Dans ces conditions, le jugement sera confirmé en ce qu'il a rejeté la demande d'AAH de M. [X] [K].
3. Sur la demande de dommages et intérêts pour résistance abusive
Le refus de la MDPH d'octroyer l'AAH à M. [X] [K] étant confirmé, au motif notamment que celui-ci n'apporte pas la preuve d'une restriction substantielle et durable pour l'accès à l'emploi, aucune résistance abusive ne peut être reprochée à la MDPH. La demande correspondante de M. [X] [K], que le jugement a traité dans ses motifs mais pas dans son dispositif, sera donc expressément rejetée.
4. Sur les frais du procès
M. [X] [K] perdant le procès, il est justifié qu'il soit condamné aux dépens de première instance et d'appel.

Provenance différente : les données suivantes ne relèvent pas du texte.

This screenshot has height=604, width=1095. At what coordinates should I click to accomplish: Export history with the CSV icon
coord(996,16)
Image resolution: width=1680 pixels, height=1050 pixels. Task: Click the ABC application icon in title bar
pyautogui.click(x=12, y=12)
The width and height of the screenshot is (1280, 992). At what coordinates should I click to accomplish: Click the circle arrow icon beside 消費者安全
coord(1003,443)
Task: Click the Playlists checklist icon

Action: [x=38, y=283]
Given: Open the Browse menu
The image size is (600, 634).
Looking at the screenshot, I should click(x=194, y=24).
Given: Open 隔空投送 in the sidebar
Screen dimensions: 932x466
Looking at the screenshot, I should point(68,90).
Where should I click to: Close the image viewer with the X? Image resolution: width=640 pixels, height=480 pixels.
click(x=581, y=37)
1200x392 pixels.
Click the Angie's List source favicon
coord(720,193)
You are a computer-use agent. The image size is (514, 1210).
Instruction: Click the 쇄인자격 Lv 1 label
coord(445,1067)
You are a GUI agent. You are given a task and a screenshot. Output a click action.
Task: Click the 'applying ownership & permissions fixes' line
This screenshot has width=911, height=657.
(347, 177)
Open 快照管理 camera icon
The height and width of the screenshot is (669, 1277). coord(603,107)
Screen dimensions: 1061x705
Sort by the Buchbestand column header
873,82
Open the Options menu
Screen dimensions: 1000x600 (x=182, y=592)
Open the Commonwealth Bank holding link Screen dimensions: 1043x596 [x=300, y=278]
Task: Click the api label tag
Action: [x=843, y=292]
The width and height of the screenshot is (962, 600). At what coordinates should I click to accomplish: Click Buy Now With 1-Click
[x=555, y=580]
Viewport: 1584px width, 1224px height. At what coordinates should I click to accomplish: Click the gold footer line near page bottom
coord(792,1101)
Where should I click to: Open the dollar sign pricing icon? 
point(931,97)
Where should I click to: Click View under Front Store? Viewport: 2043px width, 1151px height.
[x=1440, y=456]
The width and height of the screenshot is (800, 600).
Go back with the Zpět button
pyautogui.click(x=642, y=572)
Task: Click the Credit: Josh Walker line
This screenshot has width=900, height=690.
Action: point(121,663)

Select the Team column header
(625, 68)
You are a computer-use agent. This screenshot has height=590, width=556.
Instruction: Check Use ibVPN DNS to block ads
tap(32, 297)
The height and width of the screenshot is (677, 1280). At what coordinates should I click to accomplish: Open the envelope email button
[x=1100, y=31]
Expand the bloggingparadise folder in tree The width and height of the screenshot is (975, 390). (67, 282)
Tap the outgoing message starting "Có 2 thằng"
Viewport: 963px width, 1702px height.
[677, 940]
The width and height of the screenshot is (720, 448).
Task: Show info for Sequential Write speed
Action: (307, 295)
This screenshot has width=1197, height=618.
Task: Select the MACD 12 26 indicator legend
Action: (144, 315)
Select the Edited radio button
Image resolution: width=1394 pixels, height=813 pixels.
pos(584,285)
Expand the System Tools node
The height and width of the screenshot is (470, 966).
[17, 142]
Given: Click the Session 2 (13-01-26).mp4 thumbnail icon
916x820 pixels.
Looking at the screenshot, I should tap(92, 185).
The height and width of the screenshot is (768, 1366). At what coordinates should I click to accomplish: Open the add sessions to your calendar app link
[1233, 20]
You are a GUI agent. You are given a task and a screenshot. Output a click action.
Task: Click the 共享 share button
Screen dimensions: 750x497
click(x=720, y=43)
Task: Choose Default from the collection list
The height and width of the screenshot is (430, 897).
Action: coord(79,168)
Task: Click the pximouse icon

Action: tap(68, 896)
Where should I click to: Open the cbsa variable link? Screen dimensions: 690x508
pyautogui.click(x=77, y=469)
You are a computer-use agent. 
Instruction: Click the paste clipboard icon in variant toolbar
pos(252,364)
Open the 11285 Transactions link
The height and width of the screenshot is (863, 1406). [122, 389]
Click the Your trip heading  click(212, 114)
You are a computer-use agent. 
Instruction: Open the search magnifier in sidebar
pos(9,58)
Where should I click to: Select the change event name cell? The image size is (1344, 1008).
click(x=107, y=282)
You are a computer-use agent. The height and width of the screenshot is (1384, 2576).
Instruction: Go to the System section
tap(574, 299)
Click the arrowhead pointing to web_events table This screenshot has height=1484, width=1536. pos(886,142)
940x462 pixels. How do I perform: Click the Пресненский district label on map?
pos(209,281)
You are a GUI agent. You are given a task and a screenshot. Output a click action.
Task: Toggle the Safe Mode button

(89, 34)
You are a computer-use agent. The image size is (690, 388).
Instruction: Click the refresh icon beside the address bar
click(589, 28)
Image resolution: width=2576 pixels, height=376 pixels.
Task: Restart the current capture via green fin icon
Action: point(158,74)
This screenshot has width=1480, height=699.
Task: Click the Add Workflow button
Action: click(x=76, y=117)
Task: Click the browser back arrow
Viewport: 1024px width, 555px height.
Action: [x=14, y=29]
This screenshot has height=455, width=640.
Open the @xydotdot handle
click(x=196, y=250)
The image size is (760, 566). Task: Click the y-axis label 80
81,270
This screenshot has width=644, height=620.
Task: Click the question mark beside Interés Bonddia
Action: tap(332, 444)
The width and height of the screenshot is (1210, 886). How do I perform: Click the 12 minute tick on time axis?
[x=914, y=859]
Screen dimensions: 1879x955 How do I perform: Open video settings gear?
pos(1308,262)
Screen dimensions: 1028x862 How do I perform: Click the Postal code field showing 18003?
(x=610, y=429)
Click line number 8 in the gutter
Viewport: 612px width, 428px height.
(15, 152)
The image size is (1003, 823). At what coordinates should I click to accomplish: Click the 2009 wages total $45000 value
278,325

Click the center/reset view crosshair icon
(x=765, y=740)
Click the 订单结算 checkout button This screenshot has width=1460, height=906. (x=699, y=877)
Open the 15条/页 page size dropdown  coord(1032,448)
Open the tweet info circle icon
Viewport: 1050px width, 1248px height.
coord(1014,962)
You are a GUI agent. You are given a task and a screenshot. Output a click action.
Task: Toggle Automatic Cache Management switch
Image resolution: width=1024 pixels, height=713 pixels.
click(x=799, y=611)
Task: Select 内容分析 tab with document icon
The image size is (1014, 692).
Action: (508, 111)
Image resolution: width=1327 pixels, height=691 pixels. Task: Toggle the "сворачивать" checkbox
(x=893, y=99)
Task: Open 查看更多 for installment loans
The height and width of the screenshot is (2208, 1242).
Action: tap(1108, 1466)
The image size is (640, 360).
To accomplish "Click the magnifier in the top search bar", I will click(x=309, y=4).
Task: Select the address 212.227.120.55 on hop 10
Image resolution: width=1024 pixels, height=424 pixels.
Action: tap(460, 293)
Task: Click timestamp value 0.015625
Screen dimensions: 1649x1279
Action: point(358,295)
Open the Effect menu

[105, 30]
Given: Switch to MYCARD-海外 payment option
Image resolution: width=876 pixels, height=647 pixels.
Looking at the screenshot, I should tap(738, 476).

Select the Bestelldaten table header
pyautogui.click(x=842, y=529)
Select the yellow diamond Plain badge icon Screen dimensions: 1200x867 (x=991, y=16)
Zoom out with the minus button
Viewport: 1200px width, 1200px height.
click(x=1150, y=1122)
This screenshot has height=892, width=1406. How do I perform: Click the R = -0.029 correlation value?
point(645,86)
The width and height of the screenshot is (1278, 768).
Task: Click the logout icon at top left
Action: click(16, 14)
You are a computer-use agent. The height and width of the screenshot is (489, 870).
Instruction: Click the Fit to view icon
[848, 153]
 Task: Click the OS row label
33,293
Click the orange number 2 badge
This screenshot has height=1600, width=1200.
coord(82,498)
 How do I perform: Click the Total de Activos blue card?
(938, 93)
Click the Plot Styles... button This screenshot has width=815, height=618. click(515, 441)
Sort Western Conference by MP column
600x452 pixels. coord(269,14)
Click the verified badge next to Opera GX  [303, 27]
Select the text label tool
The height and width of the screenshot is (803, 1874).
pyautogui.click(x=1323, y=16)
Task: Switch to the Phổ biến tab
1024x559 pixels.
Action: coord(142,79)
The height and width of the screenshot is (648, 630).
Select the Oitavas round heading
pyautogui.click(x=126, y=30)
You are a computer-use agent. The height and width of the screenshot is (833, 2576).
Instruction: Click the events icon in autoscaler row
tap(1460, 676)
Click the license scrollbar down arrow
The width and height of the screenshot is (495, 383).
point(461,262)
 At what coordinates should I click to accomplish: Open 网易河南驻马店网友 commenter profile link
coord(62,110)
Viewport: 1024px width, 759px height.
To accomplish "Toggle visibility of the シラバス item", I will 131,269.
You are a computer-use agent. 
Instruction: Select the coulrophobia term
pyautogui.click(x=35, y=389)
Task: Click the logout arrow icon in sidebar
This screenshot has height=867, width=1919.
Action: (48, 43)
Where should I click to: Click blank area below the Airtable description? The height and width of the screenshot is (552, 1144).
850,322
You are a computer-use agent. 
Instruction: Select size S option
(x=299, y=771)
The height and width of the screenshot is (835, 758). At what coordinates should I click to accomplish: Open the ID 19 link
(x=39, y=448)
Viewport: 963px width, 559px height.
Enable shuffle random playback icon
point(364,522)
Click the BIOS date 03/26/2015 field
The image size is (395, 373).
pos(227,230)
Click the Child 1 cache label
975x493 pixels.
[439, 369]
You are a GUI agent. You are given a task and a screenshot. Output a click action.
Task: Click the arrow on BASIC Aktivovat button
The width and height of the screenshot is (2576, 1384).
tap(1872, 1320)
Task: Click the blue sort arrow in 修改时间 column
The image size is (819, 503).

Sa demande faite sur le fondement de l'article 700 du code de procédure civile sera en conséquence rejetée.
PAR CES MOTIFS,
La cour :
CONFIRME le jugement en ses dispositions soumises à la cour ;
Y ajoutant :
REJETTE la demande de dommages et intérêts pour résistance abusive faite par M. [U] [X] [K] ;
CONDAMNE M. [U] [X] [K] aux dépens ;
REJETTE la demande faite par M. [U] [X] [K] sur le fondement de l'article 700 du code de procédure civile.